▸ SOURCE DATA
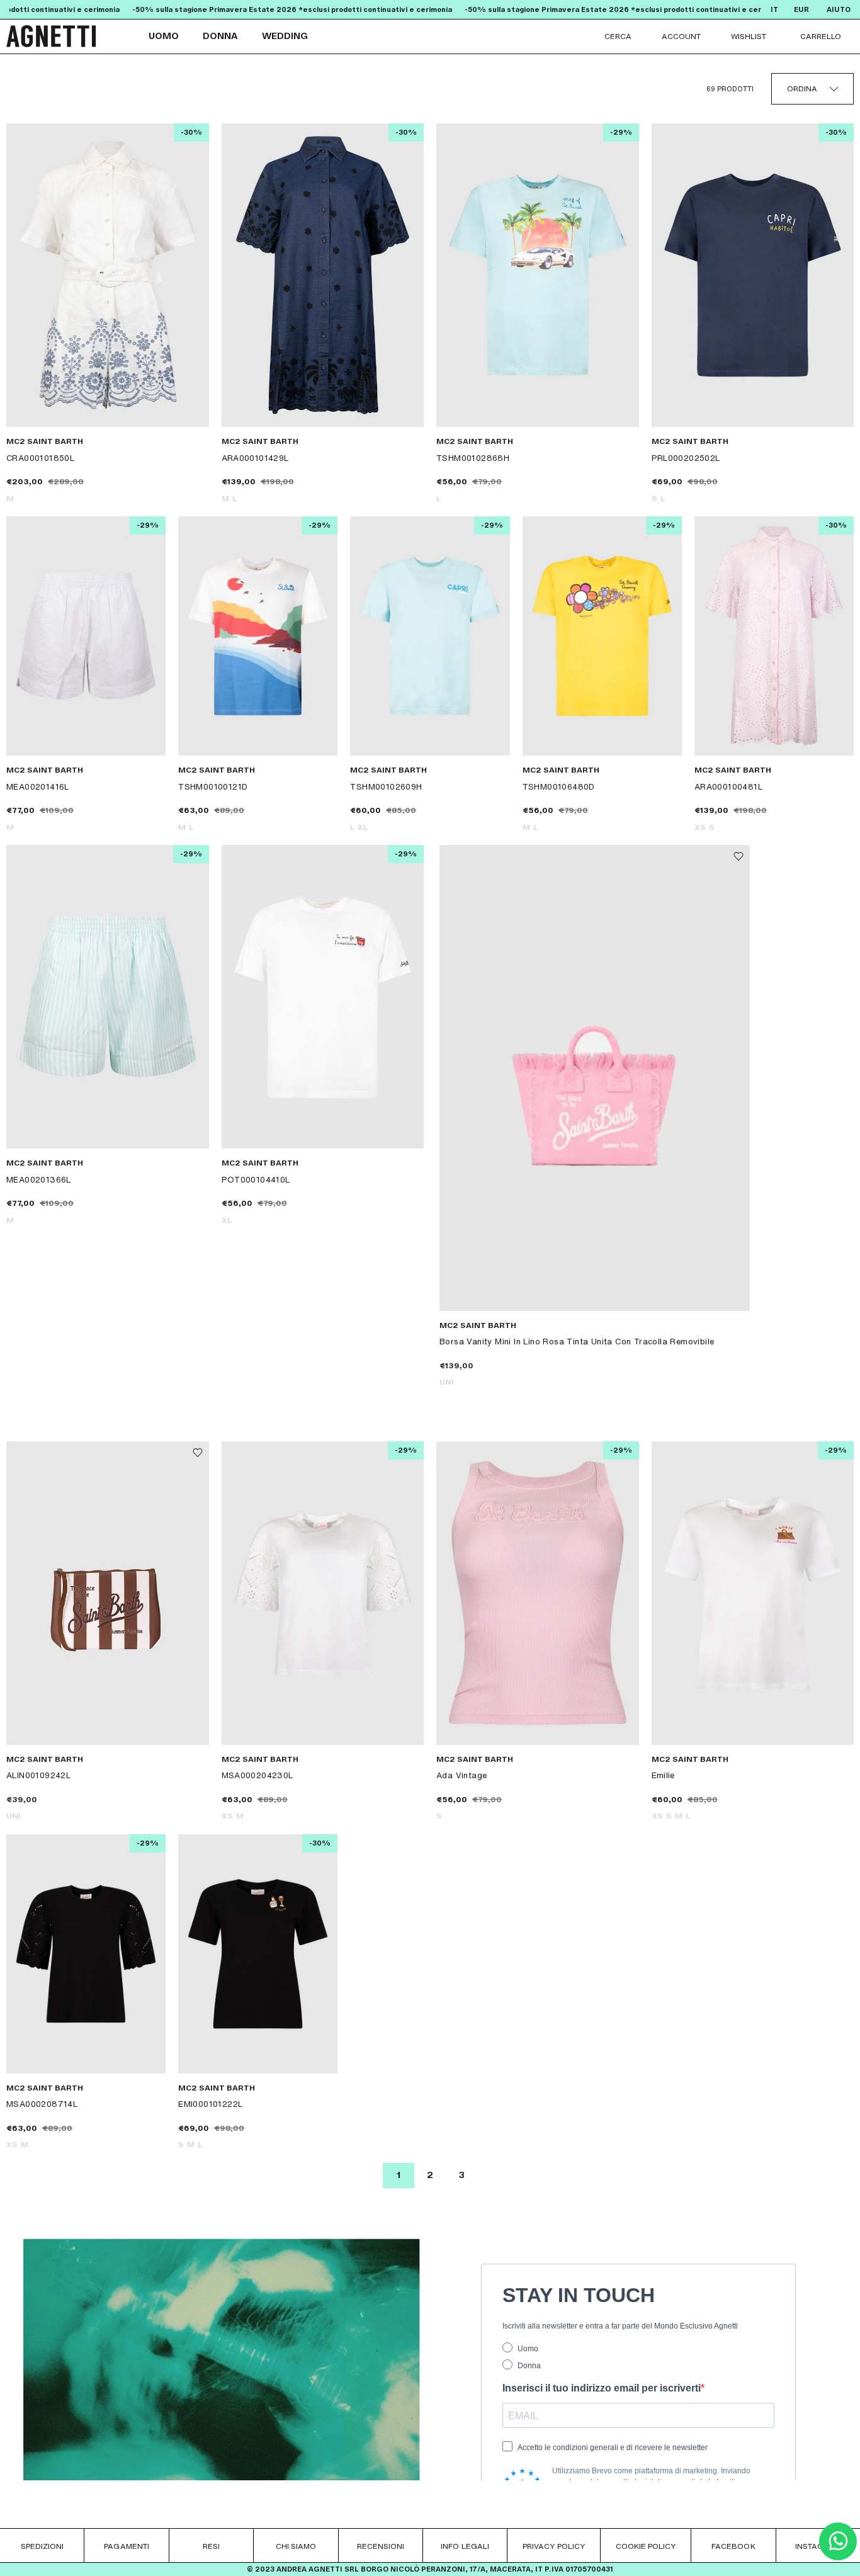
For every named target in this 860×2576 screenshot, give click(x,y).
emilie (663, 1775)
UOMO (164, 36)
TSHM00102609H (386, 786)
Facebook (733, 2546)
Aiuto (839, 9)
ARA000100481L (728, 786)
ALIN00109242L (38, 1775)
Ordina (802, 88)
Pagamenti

▸ WHAT IS BEING ASKED
Since the copy must contain no pictures, return only the text of the records, exactly as it stands.

▸ WRITTEN REPLY
For every named target in this 860×2576 screenshot, give click(x,y).
emilie (663, 1775)
UOMO (164, 36)
TSHM00102609H (386, 786)
Facebook (733, 2546)
Aiuto (839, 9)
ARA000100481L (728, 786)
ALIN00109242L (38, 1775)
Ordina (802, 88)
Pagamenti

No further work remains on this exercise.